Histeria Anti-Vaksin: Agamawan Menyemai, Ilmuwan Memulai

Sumber ketakutan massal akan vaksin kerap dialamatkan pada media dan agamawan. Kongkalingkong ilmuwan dan bisnis jadi salah satu akar masalahnya.

Histeria Anti-Vaksin: Agamawan Menyemai, Ilmuwan Memulai
Geger Riyanto

tirto.id - Ketakutan terhadap vaksin boleh saja disebarkan oleh pesan-pesan tak bertanggung jawab bertungkus agama. Namun, pada mulanya sikap anti-vaksin lahir dari skandal ilmu pengetahuan.

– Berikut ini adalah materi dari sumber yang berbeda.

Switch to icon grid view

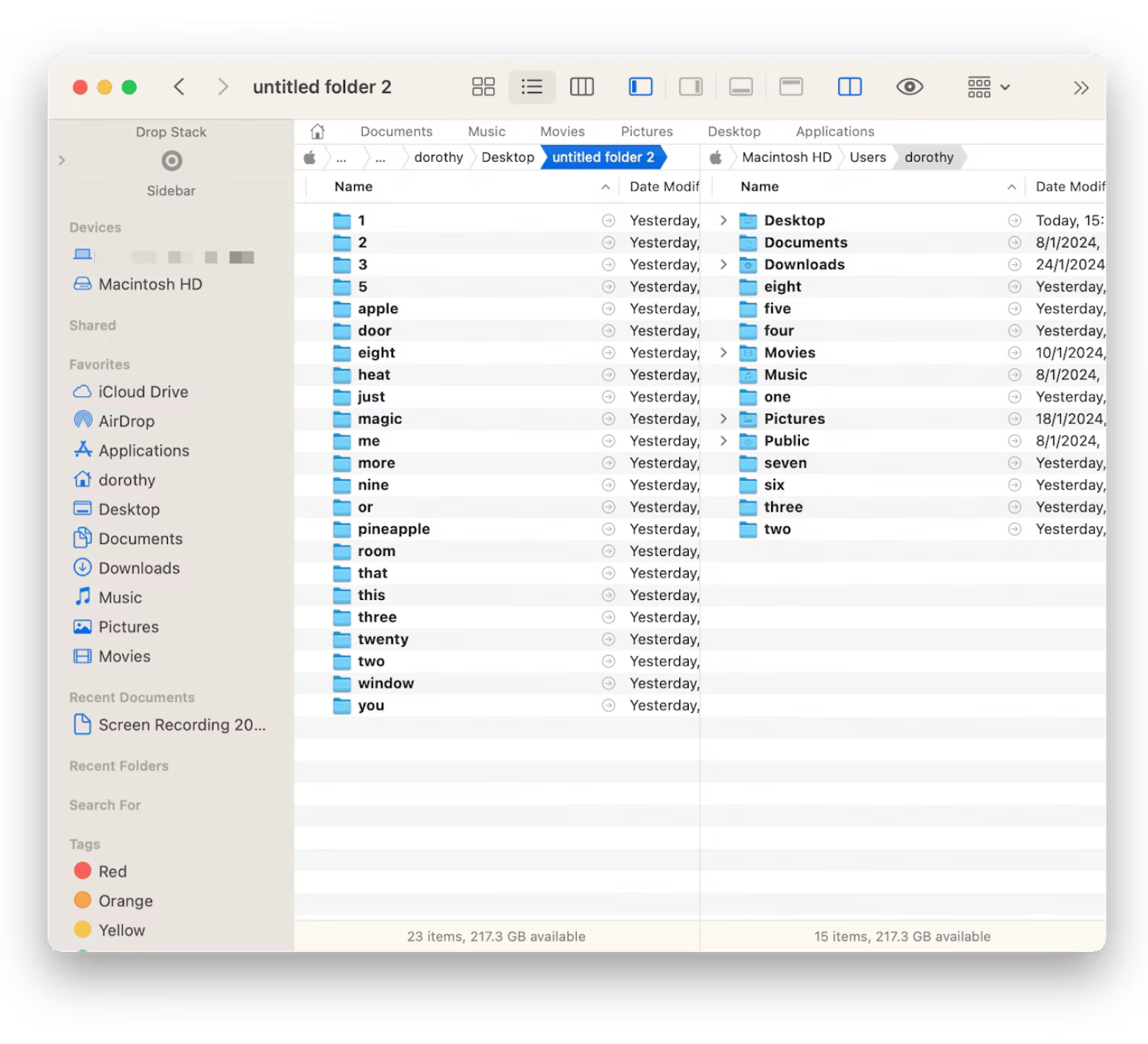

Sebuah tim yang terdiri dari tiga belas peneliti medis pimpnan Andrew Wakefield, dokter pencernaan asal Inggris, meriset anak-anak yang mengalami berbagai gejala gangguan perkembangan. Dua belas anak-anak ini tumbuh wajar, namun mendadak terganggu. Ada yang di antaranya bahkan kehilangan kemampuan berbahasa.

Perhatian Wakefield dan koleganya kontan tertuju pada vaksinasi cacar, gondok, dan rubella (MMR). Oleh orangtua mereka, kedelapan anak ini dilaporkan mengalami gangguan yang tergolong sebagai gejala autisme selepas diimunisasi.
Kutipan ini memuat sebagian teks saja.